I’ve been mulling this one over for a couple of weeks, and felt at the end of last week, I’d soon release it into the world and see how it got along. Reading it again today, in the light of the Presidential election, I’ve hesitated. As I was writing, I was thinking how important it was for us to be able to see something of ourselves, from time to time, in those characters who are not the heroes of the story. So often we assume we are Moses, or Miriam, and very rarely wonder if there are aspects of our lives where we might be Pharaoh.
And so I was thinking about the ways in which we may – knowingly or not – participate in systems, and make choices, that are in the spirit of Pharaoh. I was seeking to make a gentle equiry of myself – are there ways in which I might be hard-hearted, grasping, not recognising the consequences of my actions for others? I was speaking to myself, and to our consumerist societies, in addressing Pharaoh in this poem. Of course, we have Pharaohs in our age too, be they elected or other sorts of political leaders, or people of immense weath, and power over our lives, and the state of their hearts matters very much indeed. Maybe one reason they matter so much is that they do seem to embody the values we come to live by. If you want to mull over the role of leaders, be they kings, emperors, or their elected equivalents in power, you might turn to this passage from the Hebrew Scriptures, 1 Samuel 8 – quite a picture of a hard and grasping heart. As ever, there is much wisdom to be found here.
My poem is what it is, and I will trust it, and release it into the world as intended. Its narrative frame is the series of plagues that struck Egypt, recorded in Exodus 7-12. Each time, Moses warned that there would be consequences for not letting the slaves go, and each time, Pharaoh refused. I’ll post my retelling of the story, and some more thoughts about the plagues, soon. It’s a difficult, heartbreaking part of the story of the Hebrew people’s road to freedom, and so important. But in the meantime, here is my meditation, here is what came to me, as the story filled my mind.

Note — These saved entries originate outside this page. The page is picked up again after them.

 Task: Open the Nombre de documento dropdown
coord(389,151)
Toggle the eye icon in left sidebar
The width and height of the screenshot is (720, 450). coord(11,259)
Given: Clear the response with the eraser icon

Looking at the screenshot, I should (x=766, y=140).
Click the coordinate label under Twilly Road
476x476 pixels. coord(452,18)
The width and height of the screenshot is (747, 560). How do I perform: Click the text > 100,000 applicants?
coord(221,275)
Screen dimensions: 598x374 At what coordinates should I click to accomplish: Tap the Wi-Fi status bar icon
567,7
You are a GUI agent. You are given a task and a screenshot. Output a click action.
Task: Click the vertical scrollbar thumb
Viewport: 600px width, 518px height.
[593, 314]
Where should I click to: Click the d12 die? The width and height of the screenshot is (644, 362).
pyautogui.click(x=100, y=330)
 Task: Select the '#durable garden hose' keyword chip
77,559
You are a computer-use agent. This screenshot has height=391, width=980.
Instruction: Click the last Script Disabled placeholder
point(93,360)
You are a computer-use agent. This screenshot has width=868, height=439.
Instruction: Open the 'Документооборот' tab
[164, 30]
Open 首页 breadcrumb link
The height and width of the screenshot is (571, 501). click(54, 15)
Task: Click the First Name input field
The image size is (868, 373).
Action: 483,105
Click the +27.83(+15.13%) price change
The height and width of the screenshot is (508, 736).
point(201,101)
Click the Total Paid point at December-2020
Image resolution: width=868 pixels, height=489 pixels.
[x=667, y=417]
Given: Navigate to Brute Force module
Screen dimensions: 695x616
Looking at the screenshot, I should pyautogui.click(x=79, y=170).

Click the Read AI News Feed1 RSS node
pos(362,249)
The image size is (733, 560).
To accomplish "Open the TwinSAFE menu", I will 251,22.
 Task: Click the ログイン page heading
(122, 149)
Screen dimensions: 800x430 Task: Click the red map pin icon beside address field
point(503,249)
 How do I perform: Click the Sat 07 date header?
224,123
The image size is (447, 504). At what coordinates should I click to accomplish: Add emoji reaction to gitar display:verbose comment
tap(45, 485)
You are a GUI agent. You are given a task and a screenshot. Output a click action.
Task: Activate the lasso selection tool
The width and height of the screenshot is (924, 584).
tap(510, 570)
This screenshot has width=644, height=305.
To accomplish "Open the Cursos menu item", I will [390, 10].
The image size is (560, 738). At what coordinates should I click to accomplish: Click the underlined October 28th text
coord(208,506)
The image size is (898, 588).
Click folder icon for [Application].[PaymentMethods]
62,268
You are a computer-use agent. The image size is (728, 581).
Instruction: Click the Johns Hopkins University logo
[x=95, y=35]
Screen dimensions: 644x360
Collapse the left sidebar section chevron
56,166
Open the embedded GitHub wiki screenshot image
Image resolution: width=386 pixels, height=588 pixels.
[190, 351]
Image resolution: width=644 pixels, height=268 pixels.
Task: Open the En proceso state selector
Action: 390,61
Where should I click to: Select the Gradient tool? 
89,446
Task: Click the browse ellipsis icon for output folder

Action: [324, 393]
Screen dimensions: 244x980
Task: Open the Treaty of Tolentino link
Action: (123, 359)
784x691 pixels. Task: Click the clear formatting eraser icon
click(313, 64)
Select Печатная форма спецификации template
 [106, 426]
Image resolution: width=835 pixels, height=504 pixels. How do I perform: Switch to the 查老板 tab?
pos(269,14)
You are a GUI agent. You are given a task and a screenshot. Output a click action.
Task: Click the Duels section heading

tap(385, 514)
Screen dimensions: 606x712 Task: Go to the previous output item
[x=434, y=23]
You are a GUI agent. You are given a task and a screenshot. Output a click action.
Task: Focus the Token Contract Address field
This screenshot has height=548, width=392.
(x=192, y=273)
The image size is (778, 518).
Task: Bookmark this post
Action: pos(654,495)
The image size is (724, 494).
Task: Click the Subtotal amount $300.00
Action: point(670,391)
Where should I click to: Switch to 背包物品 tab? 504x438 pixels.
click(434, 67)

Stone Heart/Let Go Exodus poems 10
You will not let them go, you will not unclasp your hand, your heart hardens even as the people suffer, and so troubles run together, clattering across the exhausted land, the exhausted people – Nile turned to blood, undrinkable, frogs and gnats, sickness and storms, locusts and darkness,
Each thing connected, all interdependent. The river dies, and its death ripples outward, and still your heart is hard, and still you will not let go as the frogs hop from poisoned mud, and gnats rise in swarms, and all brings death and disease,
You are asked, again, and again, to let them go, unclasp that grasping hand, release the slaves who work this land, as the land itself cries out, exhausted from the taking, and taking, and not letting go
barren under a hard human heart, groaning under the bent human backs, as you take life and strength from mud and field and hand.
Step aside, Pharaoh, from your endless taking. Instead, let go, release, free, unbind all this wealth that seems so necessary to you now.
Open your hands, do not trust in your grasping, as Moses stands again, and stretches out his hand again over the weary land. Soften your heart. Let them go. They were never yours to hold.